_What is needed_:
Your answer must be every line of the data that holds the string "list".

_Data provided_:
◇ ◇ ◇ ◇ ◇

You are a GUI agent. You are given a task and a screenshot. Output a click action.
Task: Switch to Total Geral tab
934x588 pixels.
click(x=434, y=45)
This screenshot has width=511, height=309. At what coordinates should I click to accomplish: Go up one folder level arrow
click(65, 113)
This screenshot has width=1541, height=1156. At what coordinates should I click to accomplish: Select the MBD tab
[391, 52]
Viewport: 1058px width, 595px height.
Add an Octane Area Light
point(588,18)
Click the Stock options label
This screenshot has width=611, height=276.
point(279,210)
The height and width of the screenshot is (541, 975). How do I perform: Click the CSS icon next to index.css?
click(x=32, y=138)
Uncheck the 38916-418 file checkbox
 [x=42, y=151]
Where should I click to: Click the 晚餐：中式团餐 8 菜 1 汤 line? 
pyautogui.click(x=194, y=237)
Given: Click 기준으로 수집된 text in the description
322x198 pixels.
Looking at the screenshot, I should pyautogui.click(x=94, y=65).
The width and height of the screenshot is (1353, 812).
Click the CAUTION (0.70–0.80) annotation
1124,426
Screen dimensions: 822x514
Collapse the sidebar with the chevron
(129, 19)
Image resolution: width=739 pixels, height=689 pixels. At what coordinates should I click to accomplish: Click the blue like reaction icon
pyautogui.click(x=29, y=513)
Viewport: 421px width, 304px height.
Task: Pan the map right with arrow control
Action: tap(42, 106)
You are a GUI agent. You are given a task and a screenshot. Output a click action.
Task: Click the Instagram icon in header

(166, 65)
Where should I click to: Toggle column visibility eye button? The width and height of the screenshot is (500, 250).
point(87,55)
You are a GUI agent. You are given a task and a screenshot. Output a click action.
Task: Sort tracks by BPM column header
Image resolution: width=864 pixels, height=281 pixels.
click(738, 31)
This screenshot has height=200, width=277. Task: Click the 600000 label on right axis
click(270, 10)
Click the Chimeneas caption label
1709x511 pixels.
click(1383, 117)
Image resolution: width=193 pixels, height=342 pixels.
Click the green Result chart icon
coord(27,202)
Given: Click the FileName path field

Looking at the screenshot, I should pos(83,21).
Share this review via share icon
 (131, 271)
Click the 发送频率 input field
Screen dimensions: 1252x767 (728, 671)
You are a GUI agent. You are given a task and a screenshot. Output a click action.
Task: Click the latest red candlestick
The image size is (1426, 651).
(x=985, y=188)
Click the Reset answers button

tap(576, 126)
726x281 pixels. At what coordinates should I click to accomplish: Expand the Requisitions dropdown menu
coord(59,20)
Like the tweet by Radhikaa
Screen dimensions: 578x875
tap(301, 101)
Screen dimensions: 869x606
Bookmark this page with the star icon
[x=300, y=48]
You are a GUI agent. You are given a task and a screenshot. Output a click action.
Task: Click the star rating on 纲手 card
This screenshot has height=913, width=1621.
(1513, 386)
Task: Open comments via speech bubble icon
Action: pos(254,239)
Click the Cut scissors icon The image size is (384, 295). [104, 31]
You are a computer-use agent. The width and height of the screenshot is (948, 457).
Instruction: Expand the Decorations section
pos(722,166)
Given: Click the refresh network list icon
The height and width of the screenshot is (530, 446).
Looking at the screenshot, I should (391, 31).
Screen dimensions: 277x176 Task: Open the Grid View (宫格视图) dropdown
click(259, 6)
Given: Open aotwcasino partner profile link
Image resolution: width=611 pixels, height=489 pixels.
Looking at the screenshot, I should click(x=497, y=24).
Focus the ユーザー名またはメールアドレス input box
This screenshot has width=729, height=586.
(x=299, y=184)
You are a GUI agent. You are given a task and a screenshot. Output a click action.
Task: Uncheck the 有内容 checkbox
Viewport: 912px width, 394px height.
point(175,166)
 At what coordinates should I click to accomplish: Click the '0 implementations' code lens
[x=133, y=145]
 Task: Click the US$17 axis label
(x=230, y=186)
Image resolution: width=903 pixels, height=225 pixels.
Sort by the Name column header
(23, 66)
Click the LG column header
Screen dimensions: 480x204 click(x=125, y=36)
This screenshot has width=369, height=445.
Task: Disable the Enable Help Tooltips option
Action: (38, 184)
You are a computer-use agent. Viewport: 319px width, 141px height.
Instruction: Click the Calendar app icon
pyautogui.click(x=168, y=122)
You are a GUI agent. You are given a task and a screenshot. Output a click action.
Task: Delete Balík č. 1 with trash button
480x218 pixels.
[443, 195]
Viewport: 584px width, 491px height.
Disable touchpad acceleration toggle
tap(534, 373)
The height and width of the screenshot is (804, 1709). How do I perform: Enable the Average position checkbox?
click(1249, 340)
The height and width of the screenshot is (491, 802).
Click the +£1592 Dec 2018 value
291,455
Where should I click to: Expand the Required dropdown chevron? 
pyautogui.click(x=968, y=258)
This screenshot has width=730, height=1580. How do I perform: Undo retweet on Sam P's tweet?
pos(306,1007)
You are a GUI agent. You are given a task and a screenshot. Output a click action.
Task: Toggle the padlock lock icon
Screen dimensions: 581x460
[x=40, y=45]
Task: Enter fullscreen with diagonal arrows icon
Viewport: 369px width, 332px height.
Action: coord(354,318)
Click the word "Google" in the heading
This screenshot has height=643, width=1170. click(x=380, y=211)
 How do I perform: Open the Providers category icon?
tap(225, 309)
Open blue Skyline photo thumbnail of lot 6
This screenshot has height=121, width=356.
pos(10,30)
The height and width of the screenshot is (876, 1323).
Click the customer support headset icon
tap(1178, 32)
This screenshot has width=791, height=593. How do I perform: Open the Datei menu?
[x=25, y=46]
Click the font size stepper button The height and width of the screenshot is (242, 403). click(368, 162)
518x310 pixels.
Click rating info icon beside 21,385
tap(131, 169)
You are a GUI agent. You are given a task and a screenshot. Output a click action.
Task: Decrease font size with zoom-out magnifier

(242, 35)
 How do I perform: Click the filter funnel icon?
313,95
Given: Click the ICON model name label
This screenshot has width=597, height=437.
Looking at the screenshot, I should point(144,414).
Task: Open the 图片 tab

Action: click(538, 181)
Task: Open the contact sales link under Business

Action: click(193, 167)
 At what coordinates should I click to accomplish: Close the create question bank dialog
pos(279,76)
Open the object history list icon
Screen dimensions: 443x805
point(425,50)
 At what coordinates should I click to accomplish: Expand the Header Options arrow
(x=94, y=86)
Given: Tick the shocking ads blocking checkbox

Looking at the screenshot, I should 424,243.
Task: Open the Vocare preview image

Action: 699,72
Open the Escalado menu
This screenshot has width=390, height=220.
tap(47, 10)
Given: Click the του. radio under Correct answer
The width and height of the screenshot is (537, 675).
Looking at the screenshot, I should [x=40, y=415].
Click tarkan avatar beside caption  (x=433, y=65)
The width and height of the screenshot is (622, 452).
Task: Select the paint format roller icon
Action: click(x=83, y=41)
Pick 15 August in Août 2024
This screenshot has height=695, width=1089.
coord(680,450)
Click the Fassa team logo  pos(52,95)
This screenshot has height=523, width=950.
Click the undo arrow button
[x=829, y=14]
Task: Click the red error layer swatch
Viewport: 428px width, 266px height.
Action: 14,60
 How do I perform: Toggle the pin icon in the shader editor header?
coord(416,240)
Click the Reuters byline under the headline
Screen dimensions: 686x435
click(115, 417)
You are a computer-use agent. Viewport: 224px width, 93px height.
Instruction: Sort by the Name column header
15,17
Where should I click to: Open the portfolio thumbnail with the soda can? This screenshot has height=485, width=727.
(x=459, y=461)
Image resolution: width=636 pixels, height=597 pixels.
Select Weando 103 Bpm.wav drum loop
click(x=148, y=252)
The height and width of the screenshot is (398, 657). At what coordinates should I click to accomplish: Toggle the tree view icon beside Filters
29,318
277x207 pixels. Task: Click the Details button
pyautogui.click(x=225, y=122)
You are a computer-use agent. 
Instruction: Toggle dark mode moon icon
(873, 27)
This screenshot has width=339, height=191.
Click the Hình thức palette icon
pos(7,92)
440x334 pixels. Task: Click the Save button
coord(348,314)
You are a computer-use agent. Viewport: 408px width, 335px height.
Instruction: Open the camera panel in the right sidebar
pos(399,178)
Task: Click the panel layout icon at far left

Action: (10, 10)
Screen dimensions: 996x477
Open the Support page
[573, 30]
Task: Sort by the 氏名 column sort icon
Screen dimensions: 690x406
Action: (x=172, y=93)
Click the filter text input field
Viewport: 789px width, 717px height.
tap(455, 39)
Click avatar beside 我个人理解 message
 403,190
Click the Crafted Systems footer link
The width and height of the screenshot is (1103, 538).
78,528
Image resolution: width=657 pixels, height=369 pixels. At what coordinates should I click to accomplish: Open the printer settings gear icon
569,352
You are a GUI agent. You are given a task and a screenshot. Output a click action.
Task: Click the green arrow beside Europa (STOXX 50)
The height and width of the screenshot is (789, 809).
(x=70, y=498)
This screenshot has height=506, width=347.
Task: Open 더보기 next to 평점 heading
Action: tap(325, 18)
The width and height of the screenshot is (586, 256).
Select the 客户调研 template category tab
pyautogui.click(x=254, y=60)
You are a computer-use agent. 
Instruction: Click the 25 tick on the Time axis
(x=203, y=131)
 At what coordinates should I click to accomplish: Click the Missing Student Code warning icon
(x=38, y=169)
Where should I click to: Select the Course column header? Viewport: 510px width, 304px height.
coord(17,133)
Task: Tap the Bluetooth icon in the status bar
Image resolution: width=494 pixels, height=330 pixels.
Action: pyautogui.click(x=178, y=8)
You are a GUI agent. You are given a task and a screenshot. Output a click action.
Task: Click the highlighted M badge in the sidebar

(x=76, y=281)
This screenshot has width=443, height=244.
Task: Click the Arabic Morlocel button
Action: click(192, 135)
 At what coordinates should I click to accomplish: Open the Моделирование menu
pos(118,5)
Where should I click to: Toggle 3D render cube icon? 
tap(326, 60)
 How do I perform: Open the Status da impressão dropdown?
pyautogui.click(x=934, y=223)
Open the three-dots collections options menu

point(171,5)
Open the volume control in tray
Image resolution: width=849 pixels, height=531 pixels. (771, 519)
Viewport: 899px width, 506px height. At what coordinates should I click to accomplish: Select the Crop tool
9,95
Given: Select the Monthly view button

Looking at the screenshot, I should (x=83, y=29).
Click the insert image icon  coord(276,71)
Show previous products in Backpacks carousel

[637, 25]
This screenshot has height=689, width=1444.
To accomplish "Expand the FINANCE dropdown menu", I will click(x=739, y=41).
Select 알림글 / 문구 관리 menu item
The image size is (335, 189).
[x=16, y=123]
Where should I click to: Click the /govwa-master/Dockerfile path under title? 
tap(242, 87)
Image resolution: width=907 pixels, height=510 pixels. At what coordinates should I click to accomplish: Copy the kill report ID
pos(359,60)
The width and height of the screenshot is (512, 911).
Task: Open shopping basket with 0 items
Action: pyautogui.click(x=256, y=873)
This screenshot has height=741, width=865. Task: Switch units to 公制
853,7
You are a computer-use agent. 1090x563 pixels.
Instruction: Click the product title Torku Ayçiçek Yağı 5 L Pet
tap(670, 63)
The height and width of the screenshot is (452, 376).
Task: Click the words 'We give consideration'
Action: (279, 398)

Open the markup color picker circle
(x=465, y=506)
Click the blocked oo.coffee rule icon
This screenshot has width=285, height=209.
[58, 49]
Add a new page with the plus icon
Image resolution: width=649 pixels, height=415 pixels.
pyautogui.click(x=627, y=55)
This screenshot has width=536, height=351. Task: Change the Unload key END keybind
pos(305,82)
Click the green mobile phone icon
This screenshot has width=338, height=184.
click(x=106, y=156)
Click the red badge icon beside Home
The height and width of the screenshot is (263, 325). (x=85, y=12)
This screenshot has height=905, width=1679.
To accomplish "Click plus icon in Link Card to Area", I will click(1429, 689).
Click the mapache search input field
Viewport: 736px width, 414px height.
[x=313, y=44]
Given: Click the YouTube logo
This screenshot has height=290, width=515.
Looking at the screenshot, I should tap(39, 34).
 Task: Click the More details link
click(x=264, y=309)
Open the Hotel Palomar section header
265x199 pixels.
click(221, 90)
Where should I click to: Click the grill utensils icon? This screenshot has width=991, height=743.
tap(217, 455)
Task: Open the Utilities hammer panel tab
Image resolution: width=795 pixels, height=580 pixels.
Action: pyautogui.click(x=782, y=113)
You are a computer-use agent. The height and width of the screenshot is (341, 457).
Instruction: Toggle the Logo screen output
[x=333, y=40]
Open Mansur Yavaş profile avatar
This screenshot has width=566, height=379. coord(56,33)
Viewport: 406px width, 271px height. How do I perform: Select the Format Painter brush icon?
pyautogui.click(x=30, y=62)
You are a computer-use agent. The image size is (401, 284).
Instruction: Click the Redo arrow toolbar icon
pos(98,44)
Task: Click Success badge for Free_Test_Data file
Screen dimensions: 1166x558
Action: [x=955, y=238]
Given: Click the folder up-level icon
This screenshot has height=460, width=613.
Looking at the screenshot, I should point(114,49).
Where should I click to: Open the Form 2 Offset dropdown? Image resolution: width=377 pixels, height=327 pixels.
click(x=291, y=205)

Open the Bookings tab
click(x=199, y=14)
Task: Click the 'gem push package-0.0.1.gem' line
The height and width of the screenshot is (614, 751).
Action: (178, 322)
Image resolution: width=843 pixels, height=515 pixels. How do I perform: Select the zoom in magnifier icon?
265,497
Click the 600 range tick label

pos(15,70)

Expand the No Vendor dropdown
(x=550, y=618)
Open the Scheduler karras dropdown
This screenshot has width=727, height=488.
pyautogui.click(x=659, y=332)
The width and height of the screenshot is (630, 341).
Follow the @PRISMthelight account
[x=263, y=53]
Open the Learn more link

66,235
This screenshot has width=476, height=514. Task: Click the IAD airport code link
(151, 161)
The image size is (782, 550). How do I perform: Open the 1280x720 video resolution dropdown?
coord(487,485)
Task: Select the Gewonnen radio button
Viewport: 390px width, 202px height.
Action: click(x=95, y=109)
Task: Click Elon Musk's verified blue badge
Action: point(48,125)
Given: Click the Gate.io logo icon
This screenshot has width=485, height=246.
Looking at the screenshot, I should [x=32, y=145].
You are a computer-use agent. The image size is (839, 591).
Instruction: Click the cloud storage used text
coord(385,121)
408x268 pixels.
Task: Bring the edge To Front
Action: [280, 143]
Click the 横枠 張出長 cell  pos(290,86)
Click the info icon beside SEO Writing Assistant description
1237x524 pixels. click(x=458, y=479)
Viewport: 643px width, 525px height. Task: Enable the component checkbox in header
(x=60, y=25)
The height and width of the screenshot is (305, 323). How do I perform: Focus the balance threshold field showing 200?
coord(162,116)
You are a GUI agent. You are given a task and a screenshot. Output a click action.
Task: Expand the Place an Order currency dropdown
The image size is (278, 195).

◇ ◇ ◇ ◇ ◇

_Task output_:
Given: Click the refresh network list icon
Open the object history list icon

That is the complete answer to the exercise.